Biography
Born in Rabat in 1861, Mohamed Ben Ali R’bati moved to Tangier as a young man.
After a stint in Koranic schools and as an apprentice craftsman at the carpenters, he enters, in 1903, the service of Sir John Lavery, as cook.
A portrait painter for the Crown of England living in the White City, the latter was quick to discover R’bati’s talent as an artist and encouraged him in this direction.
After several years in his service, Ben Ali R’bati followed John Lavery to England where he was exhibited in London in 1916, a historic date for Moroccan painting, the first time it was shown.
After the First World War, he lived in Marseille and returned to Tangier in 1922.
Enrolled as a fireman in the Spanish Tabors from 1925 to 1929, then as a bank guard, he was finally able to devote himself fully to his passion from 1933, when he had a real studio in Riad Soltane.

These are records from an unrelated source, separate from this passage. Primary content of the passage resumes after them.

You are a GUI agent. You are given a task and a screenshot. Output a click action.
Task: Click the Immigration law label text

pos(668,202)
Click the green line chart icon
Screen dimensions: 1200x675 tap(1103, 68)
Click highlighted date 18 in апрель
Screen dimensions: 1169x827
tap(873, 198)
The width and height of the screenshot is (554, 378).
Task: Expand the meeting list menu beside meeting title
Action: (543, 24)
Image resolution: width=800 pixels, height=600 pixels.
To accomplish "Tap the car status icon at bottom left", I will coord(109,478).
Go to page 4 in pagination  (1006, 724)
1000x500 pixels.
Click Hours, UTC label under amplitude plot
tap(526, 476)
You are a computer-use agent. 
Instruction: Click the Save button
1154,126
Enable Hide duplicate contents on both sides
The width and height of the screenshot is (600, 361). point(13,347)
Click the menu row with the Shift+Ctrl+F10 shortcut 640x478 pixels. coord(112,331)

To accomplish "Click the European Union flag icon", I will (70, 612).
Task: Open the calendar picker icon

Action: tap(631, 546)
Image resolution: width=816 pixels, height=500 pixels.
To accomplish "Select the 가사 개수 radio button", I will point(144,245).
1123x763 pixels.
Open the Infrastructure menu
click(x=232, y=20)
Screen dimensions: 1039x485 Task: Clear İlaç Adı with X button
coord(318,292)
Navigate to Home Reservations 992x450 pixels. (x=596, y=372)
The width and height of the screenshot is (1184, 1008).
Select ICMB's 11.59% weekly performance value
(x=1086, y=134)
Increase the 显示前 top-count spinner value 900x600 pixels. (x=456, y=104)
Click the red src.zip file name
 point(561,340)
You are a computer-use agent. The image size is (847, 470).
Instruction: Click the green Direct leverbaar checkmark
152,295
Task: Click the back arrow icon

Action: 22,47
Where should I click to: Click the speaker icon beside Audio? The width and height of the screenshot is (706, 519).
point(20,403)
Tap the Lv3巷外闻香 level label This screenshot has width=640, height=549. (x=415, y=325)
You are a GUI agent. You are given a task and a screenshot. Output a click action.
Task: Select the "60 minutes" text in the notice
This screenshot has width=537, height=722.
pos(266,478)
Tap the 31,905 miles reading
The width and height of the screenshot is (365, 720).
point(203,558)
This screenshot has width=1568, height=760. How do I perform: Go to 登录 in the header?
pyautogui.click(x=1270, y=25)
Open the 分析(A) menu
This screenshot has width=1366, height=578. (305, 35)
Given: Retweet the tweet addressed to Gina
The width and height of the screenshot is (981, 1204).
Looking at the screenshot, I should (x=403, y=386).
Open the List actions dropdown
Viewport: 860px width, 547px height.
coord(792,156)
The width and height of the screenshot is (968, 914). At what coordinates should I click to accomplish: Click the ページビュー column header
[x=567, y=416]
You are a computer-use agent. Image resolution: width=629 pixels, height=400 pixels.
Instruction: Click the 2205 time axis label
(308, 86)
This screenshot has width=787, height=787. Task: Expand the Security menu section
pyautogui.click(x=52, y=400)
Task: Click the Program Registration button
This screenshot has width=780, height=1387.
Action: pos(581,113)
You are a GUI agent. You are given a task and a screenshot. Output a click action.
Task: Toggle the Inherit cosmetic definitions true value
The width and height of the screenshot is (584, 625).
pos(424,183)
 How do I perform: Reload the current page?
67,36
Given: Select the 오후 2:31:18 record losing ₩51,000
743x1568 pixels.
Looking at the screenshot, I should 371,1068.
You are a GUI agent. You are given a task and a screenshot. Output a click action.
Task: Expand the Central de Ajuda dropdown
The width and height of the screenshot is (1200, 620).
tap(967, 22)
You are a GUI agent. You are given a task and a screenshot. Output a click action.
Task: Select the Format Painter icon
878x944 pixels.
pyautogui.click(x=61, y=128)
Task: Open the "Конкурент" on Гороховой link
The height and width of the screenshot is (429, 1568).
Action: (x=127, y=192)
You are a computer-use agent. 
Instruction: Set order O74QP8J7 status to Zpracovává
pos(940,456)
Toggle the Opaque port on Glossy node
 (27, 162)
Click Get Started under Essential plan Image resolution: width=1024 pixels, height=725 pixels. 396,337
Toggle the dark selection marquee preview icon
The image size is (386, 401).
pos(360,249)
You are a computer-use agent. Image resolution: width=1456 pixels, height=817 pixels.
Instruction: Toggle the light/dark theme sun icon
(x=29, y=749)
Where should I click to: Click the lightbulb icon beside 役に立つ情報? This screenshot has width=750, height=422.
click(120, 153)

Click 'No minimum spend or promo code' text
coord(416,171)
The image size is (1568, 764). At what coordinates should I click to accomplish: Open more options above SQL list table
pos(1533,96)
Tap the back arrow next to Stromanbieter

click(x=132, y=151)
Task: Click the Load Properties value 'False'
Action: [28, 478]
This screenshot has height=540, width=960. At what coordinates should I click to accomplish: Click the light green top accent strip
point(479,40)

In 1937, he moved to the route de la Casbah, where he owned a restaurant and an exhibition hall.
He died in Tangier in 1939.
Ben Ali R’bati was the first Moroccan painter to break with the traditional art of miniature painting, calligraphy and decorative arts. In his warm and colorful figurative paintings, he chronicles daily life in Tangier at the beginning of the 20th century.
The painter describes his contemporaries, with refinement and a fraternal look respectful of traditions.
The freedom he has granted himself does not separate him from a culture to which he remains deeply attached, paying him a vibrant tribute through each of his works.